• RECORDS FOR PROCESSING

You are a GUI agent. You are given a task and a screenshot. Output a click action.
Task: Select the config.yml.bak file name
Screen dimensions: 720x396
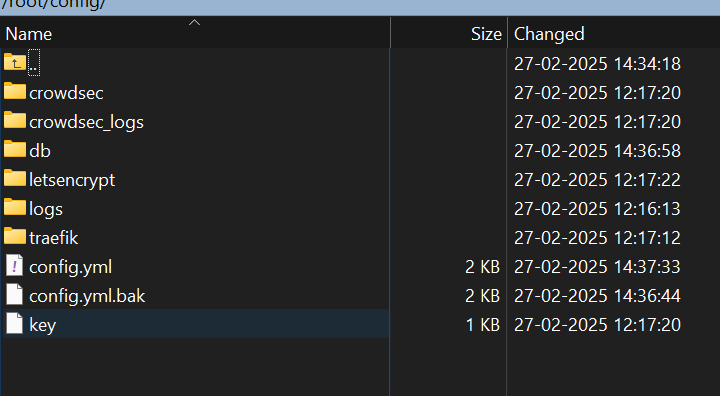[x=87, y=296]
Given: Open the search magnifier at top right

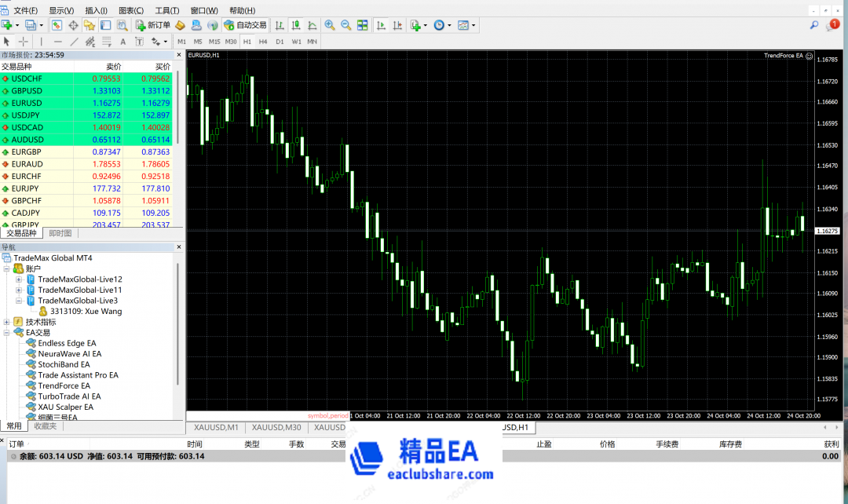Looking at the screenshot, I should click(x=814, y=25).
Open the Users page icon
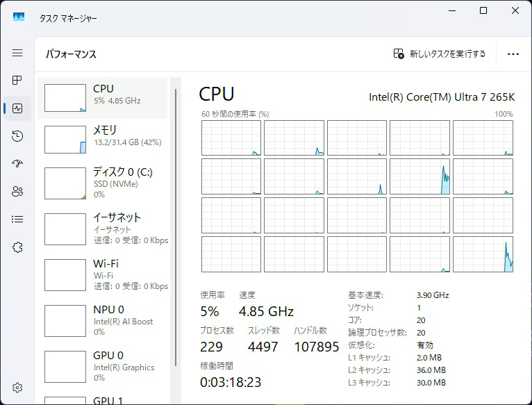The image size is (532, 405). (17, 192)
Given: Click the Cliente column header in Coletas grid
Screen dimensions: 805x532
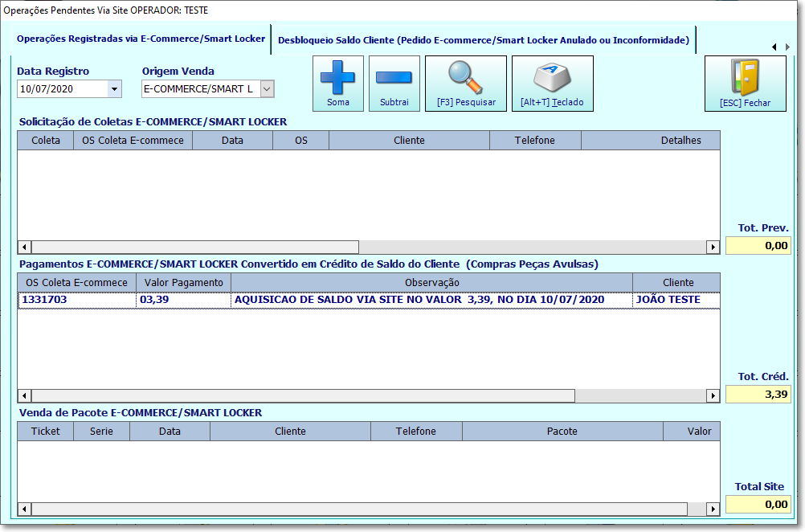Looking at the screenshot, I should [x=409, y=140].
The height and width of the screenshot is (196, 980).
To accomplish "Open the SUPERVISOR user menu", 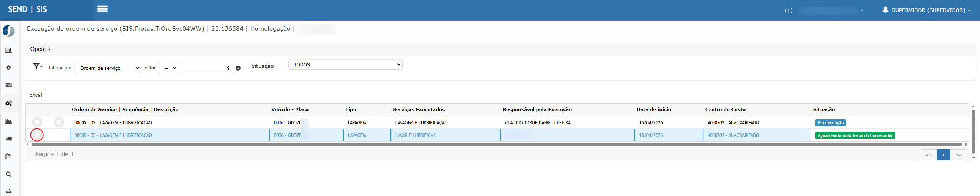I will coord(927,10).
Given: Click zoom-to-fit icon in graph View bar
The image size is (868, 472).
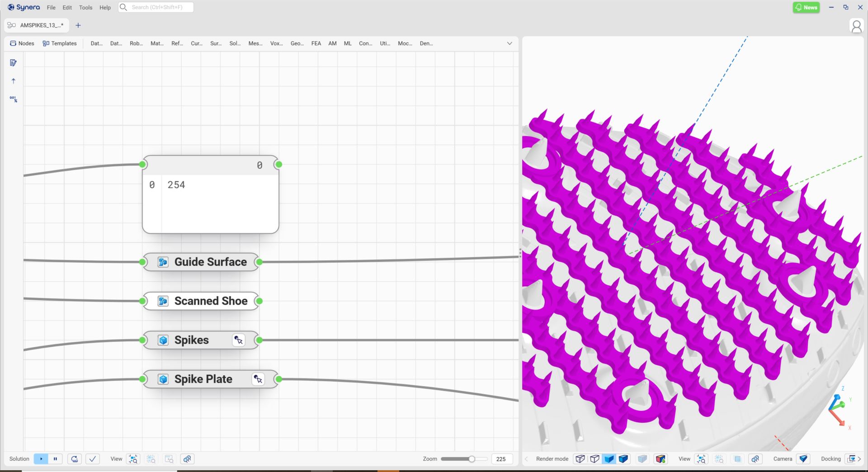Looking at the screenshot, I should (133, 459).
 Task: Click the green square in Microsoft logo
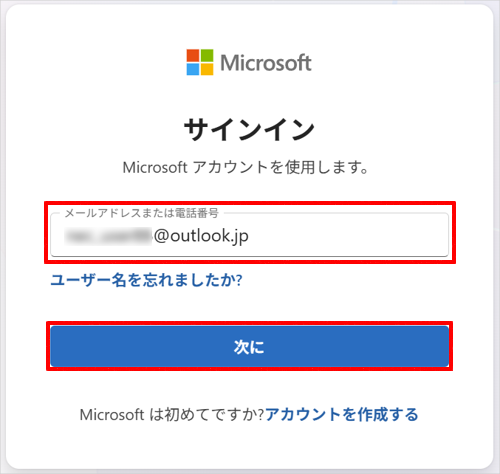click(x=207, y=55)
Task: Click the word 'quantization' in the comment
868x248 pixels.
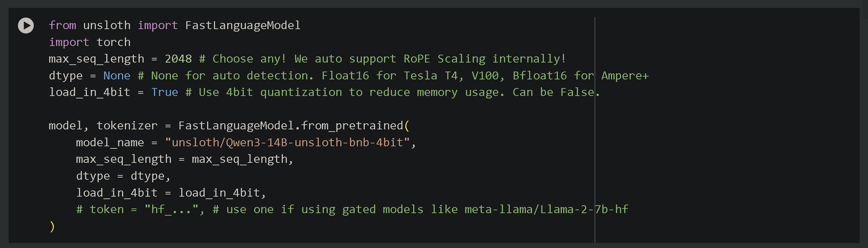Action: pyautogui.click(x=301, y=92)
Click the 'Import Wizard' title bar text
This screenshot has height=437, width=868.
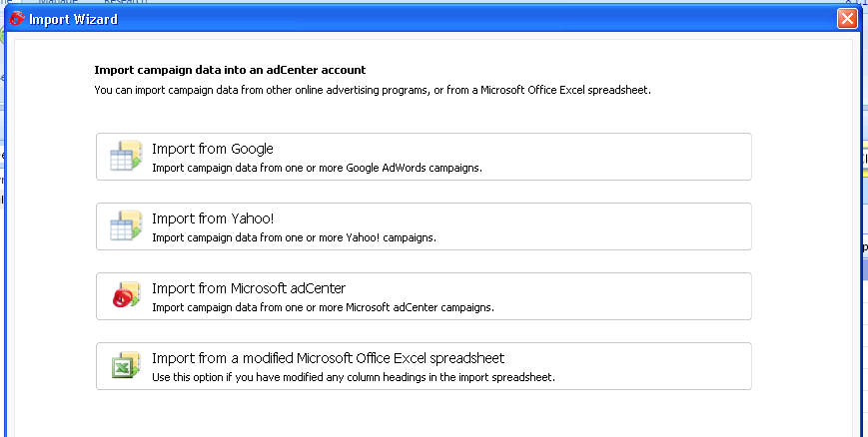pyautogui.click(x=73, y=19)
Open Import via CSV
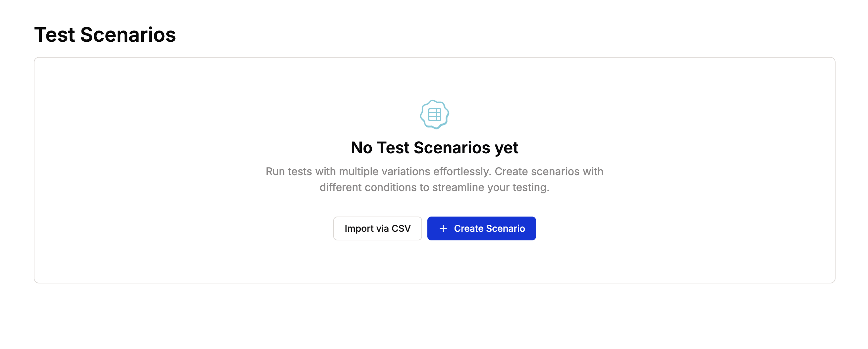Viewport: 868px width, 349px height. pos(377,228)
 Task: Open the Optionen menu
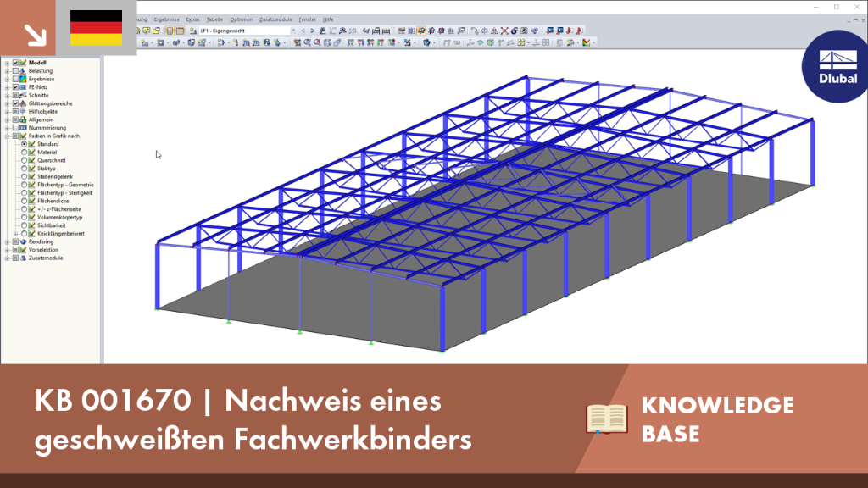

• PROMPT
Print the material above word for word, first line through the line with "The height and", and leave every picture out.

• RESULT
You are a GUI agent. You are given a task and a screenshot. Output a click action.
Task: Select the config.yml.bak file name
Screen dimensions: 720x396
[x=87, y=296]
Given: Open the search magnifier at top right

Looking at the screenshot, I should click(x=814, y=25).
Open the Users page icon
The image size is (532, 405). (17, 192)
Given: Click the Cliente column header in Coletas grid
Screen dimensions: 805x532
Looking at the screenshot, I should [x=409, y=140].
The height and width of the screenshot is (196, 980).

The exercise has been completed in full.